PCR is based on the principle of DNA replication. If inside the cells, DNA is replicated from a single copy (or two, in 2n), I guess that by PCR you can also do it, specially because PCR doesn't have all the regulatory elements that cells posses to control DNA replication.
every method has a sensitivity limit. In the case of PCR, it depends on the way of the detection of amplicons and the lengh of your target and number of PCR cycles (more cycles can also produce nonspecificity).
Maybe you could find interesting to study a single-cell PCR approach.
yes with good primers 30 cycles is one billion times more amplimer and the use of nested pcr primers gives even more product. Many people and labs worldwide have done it
Theoretically it is possible, but in practice, it is difficult to achieve. I addition to all the above suggestions, do take care of your primer sensitivity and template topology. Linear templates are amplified more efficiently and with higher sensitivity. if you are using a circular super-coiled template, such as that of bacteria, try to linearize it with a RE that cuts outside the amplicon region.
Just a word of caution, the more you increase sensitivity, the more is the assay susceptible to contamination.
I think a more interesting question is, how can you know a priori if you have a single copy of your target gene in your PCR reaction? Because that's prone to stochastic effects and is Poisson distributed, right?
Let's do a thought experiment.
Firstly let's assume that you're going to add one ul of your DNA template to your reaction, and on average there is one copy of your target gene per ul of your template DNA.
When you pipette one ul of your template there is a probability that you'll capture zero copies of your target, one copy of your target, or more than one copy of your target, and the Poisson distribution tells us that in that case you have about a one in three chance of each of those outcomes.
In other words, assuming end point PCR, if you get no amplification, it does not necessarily mean your target is not present in your template DNA, it only means that by random chance there was none in your reaction. And if you get some amplification you cannot know if that is due to a single copy, or more than a single copy. So you'll need to run at least three technical replicates.
But also from the Poisson distribution we know that if you have on average three copies of your target gene per ul of your template DNA, then you have a 95% probability of capturing at least one copy in your PCR reaction.
These things are easier to assess with qPCR where one clearly sees an increase in the variation in Cq among technical replicates when the number of copies of your target drops to ten and below.
Relatedly, in my experience of qPCR the Cq of a single gene copy is around about 32 - 34. So if you are attempting to detect 1-3 copies of your target in an end point PCR to run on a gel, your're probably going to want to run 35 cycles. If you do have a single copy of your target in your reaction, and you run 30 cycles, you probably aren't going to see that on a gel, even if your amplification worked. On the other hand if you use some stain such as Biotum GelRed, which claims to be far more sensitive than EtBr or SYBR Safe, then you will increase the sensitivity of your PCR.

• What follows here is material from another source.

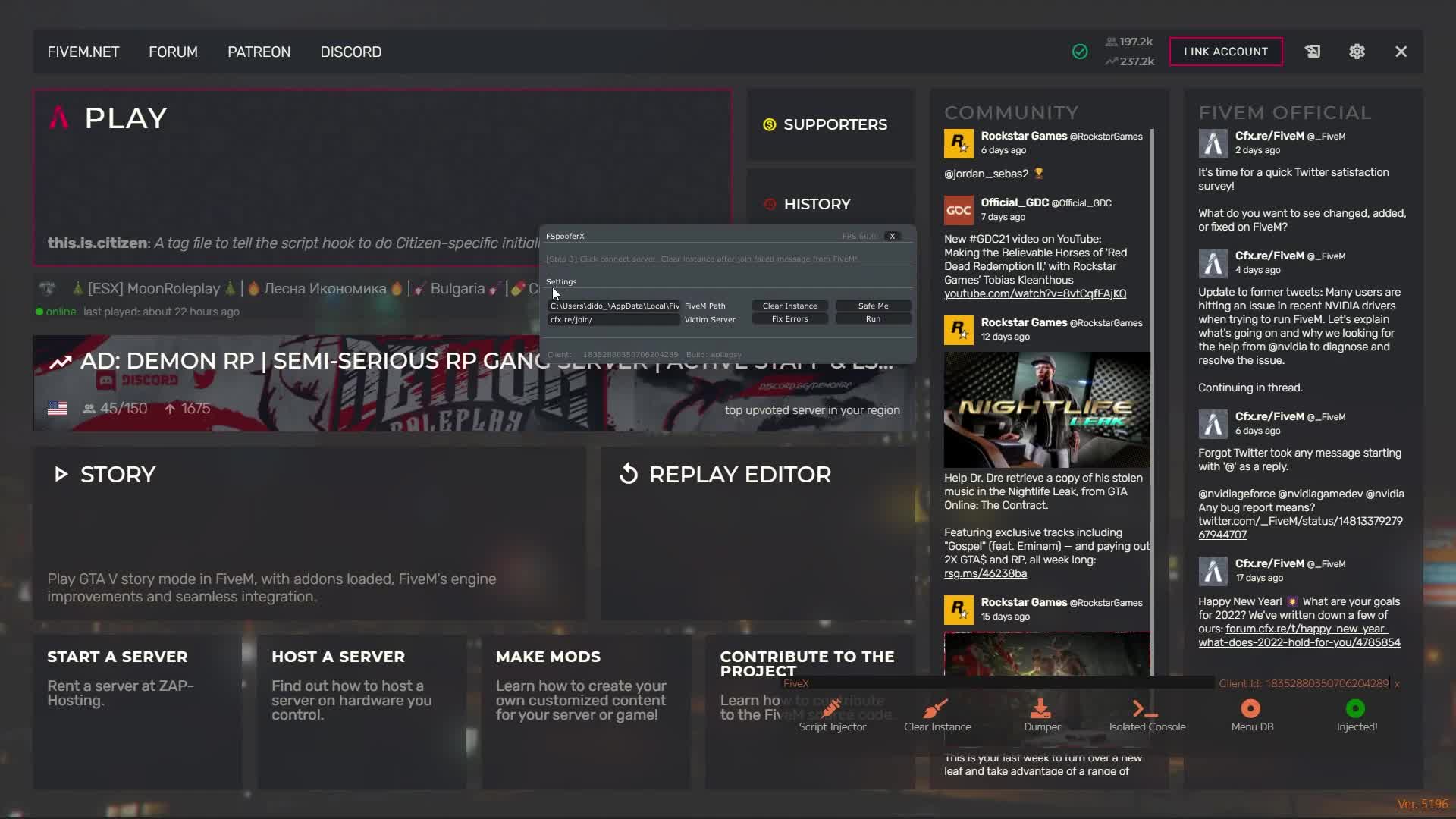Click the broom Clear Instance icon
The image size is (1456, 819).
937,709
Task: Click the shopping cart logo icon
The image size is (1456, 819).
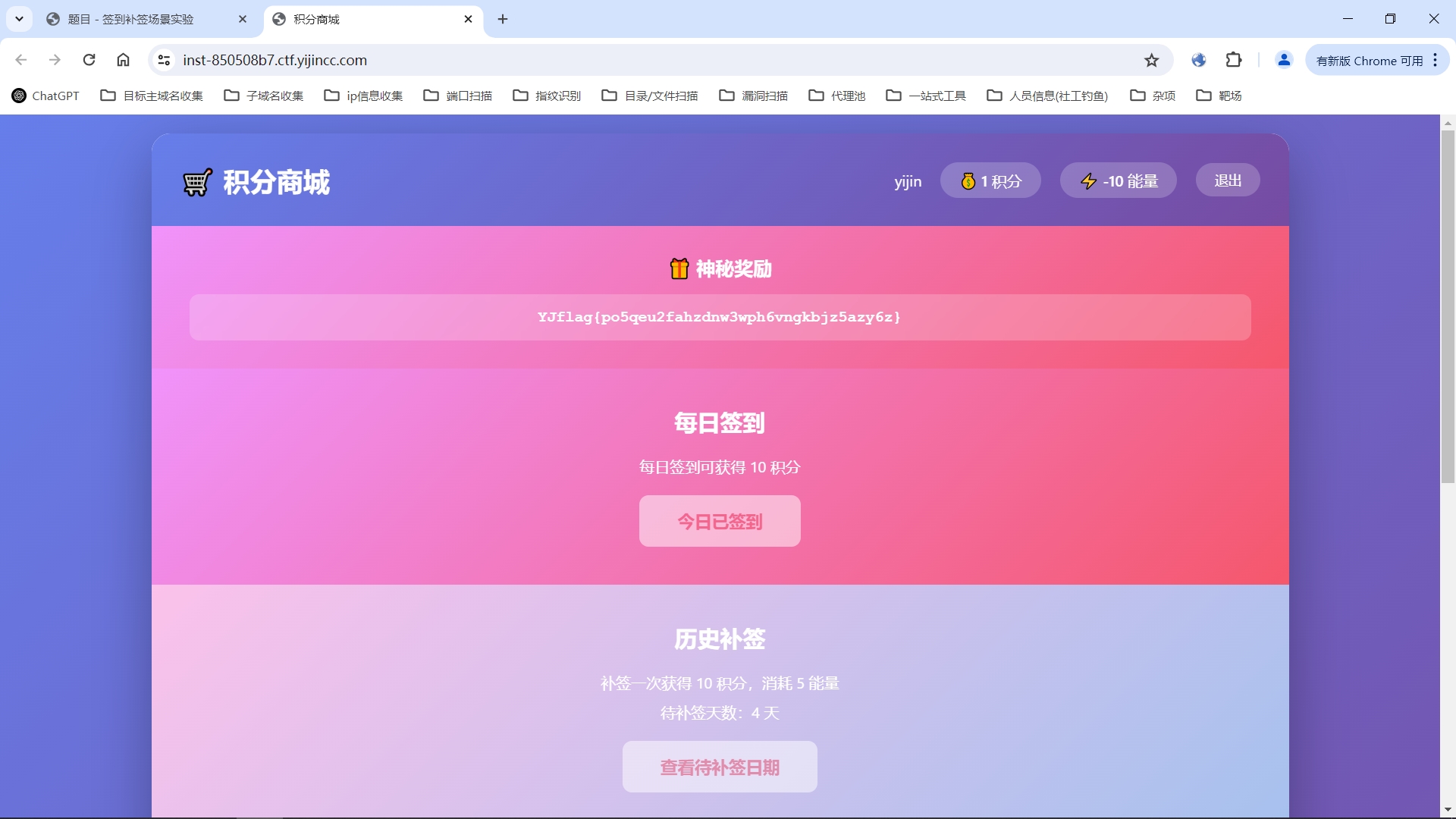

Anyway, you have to think about PCR on very low copy number targets probabilistically.
That analysis is absolutely correct for solutions of dna Alun Parsons so possibly the solution is to add 1 cell (easier to view) directly into the pcr tube before cycling
The amplification of sample DNA depends on the number of primers added in PCR solution. If add less or only one primer, then it may be possible to only a single of amplified DNA.